Em Itália, as conclusões são as mesmas. Os jornalistas do "Facta" analisaram o caso do site "Mag24.com", um dos maiores disseminadores de desinformação sobre a pandemia no país, que abandonou rapidamente o tema para colocar em destaque o conflito na Ucrânia. Mais uma vez, o estilo de partilhas mantém-se. Neste caso, o site utiliza sempre a mesma linha visual: imagens fortes com frases curtas e polémicas sobrepostas, sempre com tipos de letra e cores apelativos. O conteúdo é desenhado para circular nas redes sociais, com o objetivo de alcançar milhares de pessoas.

créditos: "Facta"

Desde março, o site começou a partilhar propaganda pró-russa. Foi um dos principais meios a propagar a informação de que a famosa foto da mulher grávida, que escapou com vida ao ataque de uma maternidade, na cidade Mariupol, reportava afinal uma encenação. O argumento utilizado para sustentar a teoria falsa foi o facto de, alegadamente, esta mulher trabalhar enquanto influenciadora digital.

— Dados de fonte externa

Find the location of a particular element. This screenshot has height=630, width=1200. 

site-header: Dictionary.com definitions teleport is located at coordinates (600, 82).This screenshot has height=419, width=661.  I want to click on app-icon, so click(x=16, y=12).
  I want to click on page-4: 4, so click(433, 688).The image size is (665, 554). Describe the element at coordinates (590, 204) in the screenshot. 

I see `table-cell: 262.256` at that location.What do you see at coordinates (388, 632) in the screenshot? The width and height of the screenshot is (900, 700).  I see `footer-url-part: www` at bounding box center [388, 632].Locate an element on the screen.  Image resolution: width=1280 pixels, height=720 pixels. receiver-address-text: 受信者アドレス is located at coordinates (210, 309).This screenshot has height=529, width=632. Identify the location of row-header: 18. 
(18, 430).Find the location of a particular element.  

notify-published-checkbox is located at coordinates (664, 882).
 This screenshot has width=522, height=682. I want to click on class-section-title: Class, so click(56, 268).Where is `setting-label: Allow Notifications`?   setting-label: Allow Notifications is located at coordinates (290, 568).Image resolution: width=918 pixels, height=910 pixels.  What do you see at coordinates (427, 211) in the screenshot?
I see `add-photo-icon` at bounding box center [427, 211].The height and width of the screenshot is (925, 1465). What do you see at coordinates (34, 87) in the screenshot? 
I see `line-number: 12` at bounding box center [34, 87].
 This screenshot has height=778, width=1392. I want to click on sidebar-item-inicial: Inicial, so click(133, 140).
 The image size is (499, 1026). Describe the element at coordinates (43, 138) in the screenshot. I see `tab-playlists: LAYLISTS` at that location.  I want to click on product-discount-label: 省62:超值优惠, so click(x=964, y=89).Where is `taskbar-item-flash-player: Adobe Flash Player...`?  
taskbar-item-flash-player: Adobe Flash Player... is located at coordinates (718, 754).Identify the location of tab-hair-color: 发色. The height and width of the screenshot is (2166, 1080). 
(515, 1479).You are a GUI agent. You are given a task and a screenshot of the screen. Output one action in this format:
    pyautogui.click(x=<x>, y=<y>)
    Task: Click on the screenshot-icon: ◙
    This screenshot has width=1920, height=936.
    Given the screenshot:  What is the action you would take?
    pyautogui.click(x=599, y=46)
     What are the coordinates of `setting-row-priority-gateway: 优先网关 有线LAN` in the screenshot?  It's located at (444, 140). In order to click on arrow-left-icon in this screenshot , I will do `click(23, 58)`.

Apesar de serem dezenas os casos de grupos que se viraram para a partilha de desinformação sobre a guerra, mantendo ou até aumentado o seu público, identificaram-se também grupos que perderam seguidores não alinhados com as teorias pró-russas.

Um investigação do "Corretiv" concluiu que, na Alemanha, e no caso concreto do site de desinformação "Reitschuster.de", foram muitos os apoiantes das teorias de negação da eficácia das vacinas contra a Covid-19 que não se converteram ao consumo de informação falsa sobre a guerra na Ucrânia. Desde 24 de fevereiro, o site já perdeu mais de 25.000 subscritores, de um total de 320.000. Num dos artigos recém-partilhados sobre o conflito, lê-se num comentário: "Esta é a pior história sobre a guerra que já li. Vocês são parciais e raivoso, parem de escrever sobre a Rússia e voltem à Covid!"